And the prince, in his rage, stalked to the door. Suddenly he stopped.
"What is the state of the thermometer to-day?" said he.
The valet flew to the window and examined the little thermometer that hung outside.
"Sixty degrees, your highness."
"Sixty degrees!" sighed the prince. "Then I dare not go to the coach-house. Is the coach mounted on the wheels?"
"No, your highness."
"Then let the upholsterer have the carriage brought to my room, with the drawings and his tools. Be off! In ten minutes all must be here!"

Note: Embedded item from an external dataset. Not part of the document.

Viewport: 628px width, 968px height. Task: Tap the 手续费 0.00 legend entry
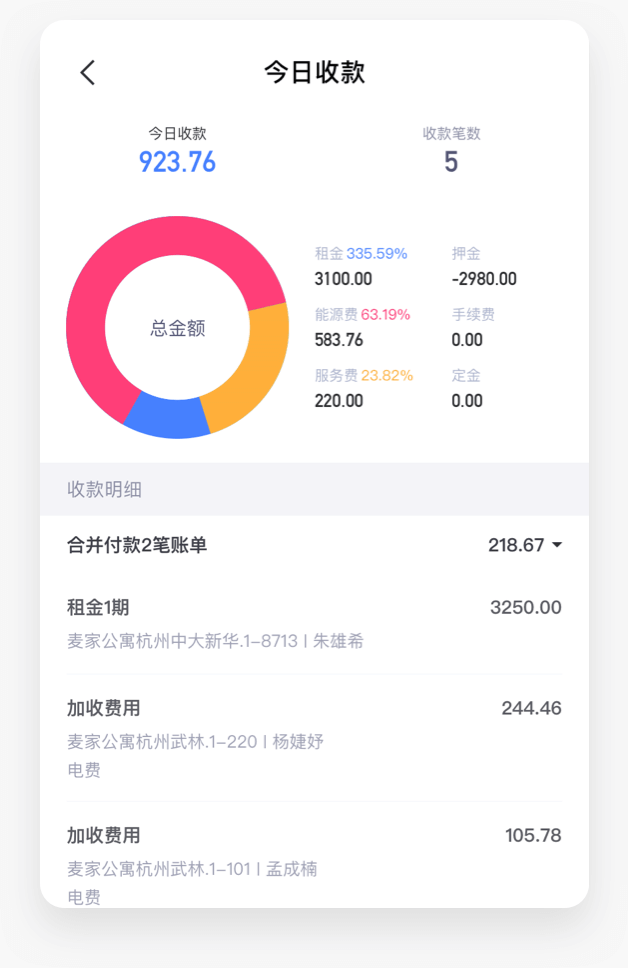tap(473, 327)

Just ten minutes later the door opened, and in came a handbarrow, upon which stood the body of the coach. It was one mass of bronze, plate-glass mirrors, and gilding. Behind it appeared the upholsterer, pale with fright, carrying on one arm a bundle of satin and velvet, and in his right hand holding the drawings of the prince. "Set it down in the centre of the room," said Kaunitz, imperiously, and then turning a look of wrath upon the unhappy upholsterer, he said, with terrible emphasis: "Is it true that you have the audacity to say that you cannot work after my drawings?"
"I hope your highness will forgive me," stammered the upholsterer, "but there is not room in the inside of the coach for all the bows and rosettes. I would have been obliged to make them so small that the coach would have looked like one of the patterns we show to our customers. "
"And you dare tell me that to my face? Do you suppose that I do not know your miserable trade, or do you mean that it is easier to govern an empire than to trim up a coach? I will prove to you that I am a better upholsterer than you are. Open the door, and I will decorate the coach myself."
The upholsterer opened the richly-gilded glass door, and Kaunitz, as much in earnest as when he had been giving and taking a kingdom, entered the coach and seated himself.